Kakar, from the southwestern province of Balochistan, will name a cabinet and head a government until a new administration is elected. He was sworn in by President Arif Alvi on Monday in a ceremony at the Presidency.
He resigned as a member of senate and from his party on Sunday. He was part of the Balochistan Awami Party, which is widely considered to be close to the country’s powerful military.
“Owing to the fundamental responsibility conferred upon me as the caretaker prime minister, I have decided to surrender my membership of the Balochistan Awami Party (BAP) and relinquish my Senate position. Prayers requested from everyone,” Kakar, 52, said on Sunday.
The military continues to have a huge role behind the scenes in Pakistan. It has ruled the country directly for more than three decades of its 76-year existence, and wields significant power in politics.
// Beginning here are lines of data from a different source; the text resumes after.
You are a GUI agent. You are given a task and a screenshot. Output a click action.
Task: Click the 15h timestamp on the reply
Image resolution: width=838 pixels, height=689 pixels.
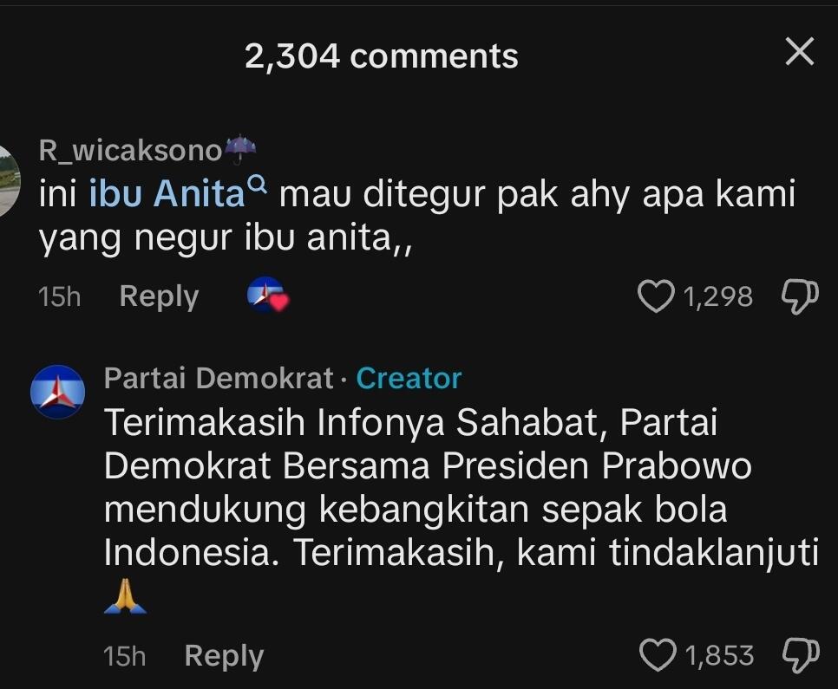point(123,656)
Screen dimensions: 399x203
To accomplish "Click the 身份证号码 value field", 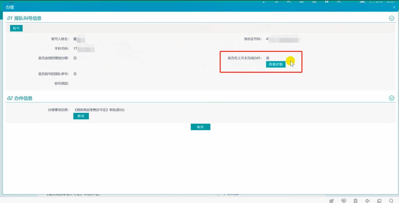I will (283, 39).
Political analysts say that if the caretaker set-up stretches beyond its constitutional tenure, a prolonged period without an elected government would allow the military to consolidate control.
Under Pakistan’s constitution, a neutral caretaker government oversees national elections, which must be held within 90 days of the dissolution of the parliament’s lower house – which in this case means early November.
However, the ballot may be delayed as the Election Commission has to draw new boundaries for hundreds of federal and provincial constituencies and, based on that, it will give an election date.
Outgoing opposition leader Raja Riaz told broadcaster Geo News that he believed elections would take place in February next year and not as scheduled before November.
The choice of caretaker prime minister has assumed greater importance because the candidate will have extra powers to make policy decisions on economic matters.
Economic stabilisation is the top challenge with the $350 billion economy on a narrow recovery path after an ongoing $3 billion International Monetary Fund bailout averted a sovereign debt default. Economic reforms have already fueled historic inflation and interest rates.
Political uncertainty is also a factor after the jailing of former prime minister Imran Khan and his ban from standing in the election. His continued detention will raise questions about the credibility of the election.